À sa création, elle s’appelait Lourenço Marques. Le 3 février 1976, elle renaissait sous le nom de Maputo, au moment même où la jeune nation indépendante prenait son essor. Elle renaissait avec une grande force, animée par le désir de grandir et de tout faire différemment, à l’image de l’espoir que chacun nourrit pour un enfant : en bonne santé, heureux et source de fierté.
Connue comme la terre des Marongas et des Machanganas, pleine d’espoir pour la reconstruction d’un monde nouveau, Maputo commençait à écrire sa propre histoire, même si certains pensent qu’elle était déjà favorisée par le titre de capitale du pays. Bien qu’elle soit sur toutes les lèvres, peu savent peut-être ce qu’elle est vraiment.
La plupart de ses habitants parlaient sans doute les langues locales, le ronga et le xichangana. Mais cette ville refuse d’appartenir à certains sans inclure les autres. Nombreux sont ceux qui sont accueillis et s’intègrent à la communauté : Macuas, Ma-Senas, Makondes, Indiens, Arabes, Européens, entre autres, qui comprennent parfois même mal le « Bonjour » en langue locale. En réalité, plusieurs habitants ne savent même pas répondre à une salutation dans leur langue maternelle ; beaucoup ont été élevés sans apprendre cette langue, profondément enracinée dans les traditions mais aujourd’hui marginalisée. On exige en revanche une maîtrise parfaite de l’oral et de l’écrit de cette langue héritée de la colonisation portugaise.
À Maputo, nombreux sont ceux qui privilégient les traditions ancestrales à la médecine moderne, mais qui, soucieux d’être acceptés socialement, agissent en secret pour éviter le jugement. Car si un enfant ne consomme pas les racines fermentées, il risque de devenir « fou » ou de tomber gravement malade, d’où l’importance de leur administrer la médecine lunaire. De plus, ici, même pour consulter un médecin, il faut qu’un guérisseur le recommande, après s’être assuré qu’aucun esprit ancestral ne perturbe le bien-être. Là où le mariage traditionnel, ou lobolo, est plus valorisé que le mariage civil, les oncles doivent faire preuve d’habileté en matière de négociation afin que la famille du marié verse une dot presque équivalente à celle investie par la famille de la mariée dans son éducation. De plus, si une grossesse survient avant cette dot, il est préférable que la famille de la mariée en subisse les conséquences. En effet, le lobolo est une pratique traditionnelle très importante qu’il ne faut en aucun cas négliger. Quiconque s’en dispense du vivant de son épouse risque de le faire après sa mort.

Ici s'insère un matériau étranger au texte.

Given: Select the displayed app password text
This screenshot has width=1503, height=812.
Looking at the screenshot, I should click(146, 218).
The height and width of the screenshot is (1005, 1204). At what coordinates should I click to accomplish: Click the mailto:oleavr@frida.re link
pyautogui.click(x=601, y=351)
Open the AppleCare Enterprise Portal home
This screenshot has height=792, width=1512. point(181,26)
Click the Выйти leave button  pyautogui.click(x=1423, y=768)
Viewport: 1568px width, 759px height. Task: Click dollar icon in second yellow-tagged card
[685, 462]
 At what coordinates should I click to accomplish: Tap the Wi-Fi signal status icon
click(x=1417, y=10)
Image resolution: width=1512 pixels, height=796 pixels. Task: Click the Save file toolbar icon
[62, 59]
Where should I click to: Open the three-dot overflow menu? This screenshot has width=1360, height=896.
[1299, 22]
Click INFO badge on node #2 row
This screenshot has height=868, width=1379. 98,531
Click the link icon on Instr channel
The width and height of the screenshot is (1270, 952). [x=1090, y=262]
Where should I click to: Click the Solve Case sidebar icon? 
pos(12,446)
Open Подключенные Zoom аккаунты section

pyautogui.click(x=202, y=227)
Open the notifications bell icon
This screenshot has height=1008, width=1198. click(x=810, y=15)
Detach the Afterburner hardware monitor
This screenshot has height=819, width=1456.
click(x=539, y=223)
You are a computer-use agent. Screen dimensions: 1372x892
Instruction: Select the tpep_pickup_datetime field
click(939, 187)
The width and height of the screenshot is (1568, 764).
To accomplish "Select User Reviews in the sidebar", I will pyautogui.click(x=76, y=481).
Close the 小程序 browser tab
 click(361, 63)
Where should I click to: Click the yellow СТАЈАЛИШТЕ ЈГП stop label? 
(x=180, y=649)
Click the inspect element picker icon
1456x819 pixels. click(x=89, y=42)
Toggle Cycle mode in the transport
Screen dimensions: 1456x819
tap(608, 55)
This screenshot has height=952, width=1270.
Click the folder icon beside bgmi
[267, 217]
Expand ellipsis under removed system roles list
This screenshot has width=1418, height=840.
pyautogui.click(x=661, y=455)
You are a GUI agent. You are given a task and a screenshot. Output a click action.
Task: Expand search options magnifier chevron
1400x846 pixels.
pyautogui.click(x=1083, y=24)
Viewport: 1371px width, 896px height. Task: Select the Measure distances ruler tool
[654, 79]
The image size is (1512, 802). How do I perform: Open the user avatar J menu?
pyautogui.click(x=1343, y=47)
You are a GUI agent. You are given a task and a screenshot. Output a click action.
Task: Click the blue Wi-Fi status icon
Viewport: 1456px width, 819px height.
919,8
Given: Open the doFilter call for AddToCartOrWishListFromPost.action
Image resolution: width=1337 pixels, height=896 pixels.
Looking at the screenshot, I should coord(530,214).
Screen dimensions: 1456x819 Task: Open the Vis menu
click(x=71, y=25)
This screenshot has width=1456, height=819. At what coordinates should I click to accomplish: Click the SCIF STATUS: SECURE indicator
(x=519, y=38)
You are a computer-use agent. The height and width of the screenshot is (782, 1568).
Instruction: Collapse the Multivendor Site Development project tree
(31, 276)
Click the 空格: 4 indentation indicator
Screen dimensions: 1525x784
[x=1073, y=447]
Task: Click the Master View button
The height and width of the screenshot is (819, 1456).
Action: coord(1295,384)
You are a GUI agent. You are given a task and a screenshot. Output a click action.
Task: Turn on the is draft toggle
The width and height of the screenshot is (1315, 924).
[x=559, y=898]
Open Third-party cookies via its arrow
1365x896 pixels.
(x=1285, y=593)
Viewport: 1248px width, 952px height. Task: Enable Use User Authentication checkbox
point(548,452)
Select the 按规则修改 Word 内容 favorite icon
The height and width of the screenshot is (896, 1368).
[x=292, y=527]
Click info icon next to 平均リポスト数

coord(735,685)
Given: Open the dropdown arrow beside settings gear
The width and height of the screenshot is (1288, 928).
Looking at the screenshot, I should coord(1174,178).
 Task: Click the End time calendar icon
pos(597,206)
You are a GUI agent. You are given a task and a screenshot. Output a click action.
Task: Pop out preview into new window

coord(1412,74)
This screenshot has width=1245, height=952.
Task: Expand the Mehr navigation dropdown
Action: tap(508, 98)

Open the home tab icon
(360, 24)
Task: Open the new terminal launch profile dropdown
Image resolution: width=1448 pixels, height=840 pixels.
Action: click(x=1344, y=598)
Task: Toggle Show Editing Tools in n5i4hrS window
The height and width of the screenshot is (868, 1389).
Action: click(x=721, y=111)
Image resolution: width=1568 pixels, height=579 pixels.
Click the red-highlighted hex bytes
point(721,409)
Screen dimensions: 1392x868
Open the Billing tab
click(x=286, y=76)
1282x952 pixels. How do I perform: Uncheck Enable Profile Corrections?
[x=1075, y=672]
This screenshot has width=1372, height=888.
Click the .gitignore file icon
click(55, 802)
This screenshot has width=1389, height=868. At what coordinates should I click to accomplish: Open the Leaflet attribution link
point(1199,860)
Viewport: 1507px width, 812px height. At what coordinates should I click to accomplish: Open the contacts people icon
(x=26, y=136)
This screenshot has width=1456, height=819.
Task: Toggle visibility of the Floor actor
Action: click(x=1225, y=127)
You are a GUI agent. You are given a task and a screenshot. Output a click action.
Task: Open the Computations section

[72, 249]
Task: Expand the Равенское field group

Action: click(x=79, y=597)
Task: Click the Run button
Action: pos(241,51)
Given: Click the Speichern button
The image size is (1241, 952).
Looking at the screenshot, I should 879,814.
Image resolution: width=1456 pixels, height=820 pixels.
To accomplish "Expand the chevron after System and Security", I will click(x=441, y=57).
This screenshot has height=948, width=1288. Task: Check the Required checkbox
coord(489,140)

La marrabenta et la phandza sont aujourd’hui passées de mode. Elles sont devenues, ces derniers temps, l’apanage de ceux qui sont démodés ou qui, tout simplement, n’ont pas de goût musical. Le jazz, l’afro-jazz, l’amapiano et d’autres genres sont bien plus appréciés et semblent proposer les meilleures compositions. En réalité, si c’est de la marrabenta, c’est forcément commercial, adapté à un événement mondain, mais cet événement ne sera jamais réservé à l’élite.
Presque tous les migrants venus d’autres provinces cherchaient de meilleures perspectives d’emploi et de vie, car c’est la célèbre capitale économique. Mais peu savaient que vivre ici coûterait plus cher, car le coût de la vie est très élevé et, du fait de la forte concentration de population, les emplois sont rares. Ils existent, certes, mais pour ceux qui ont des relations, parfois avec ou sans diplôme, la rémunération dépendra de la chance ou du pouvoir de leur protecteur.
Où ? À l’extrême sud du Mozambique, entre le bleu de l’océan Indien et la chaleur des rues, Maputo se dresse comme une péninsule qui unit passé et présent. Capitale et centre économique, elle est aussi le reflet des inégalités, où luxe et pénurie se côtoient. À Mafalala, Chamanculo et Maxaquene, les histoires qui ont contribué à bâtir la ville résonnent encore. Pendant ce temps, à Polana et Sommerschield, l’asphalte brille, les arbres sont taillés et la ville a changé d’aspect : plus propre, plus chère et moins accessible à ceux qui ont contribué à son essor.
Hoyo-Hoyo (Bienvenue) à Maputo, où tout cela se produit, et bien d’autres choses encore, mais où il ne faut jamais se poser de questions sur le pourquoi.